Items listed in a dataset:

----

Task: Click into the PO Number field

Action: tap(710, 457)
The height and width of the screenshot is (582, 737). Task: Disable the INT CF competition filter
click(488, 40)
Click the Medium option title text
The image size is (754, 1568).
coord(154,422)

----

Task instructions: Reproduce verbatim the lines from the one containing "The height and" through the last line of the entries, both ends included.

Worked solution:
The height and width of the screenshot is (582, 737). Task: Disable the INT CF competition filter
click(488, 40)
Click the Medium option title text
The image size is (754, 1568).
coord(154,422)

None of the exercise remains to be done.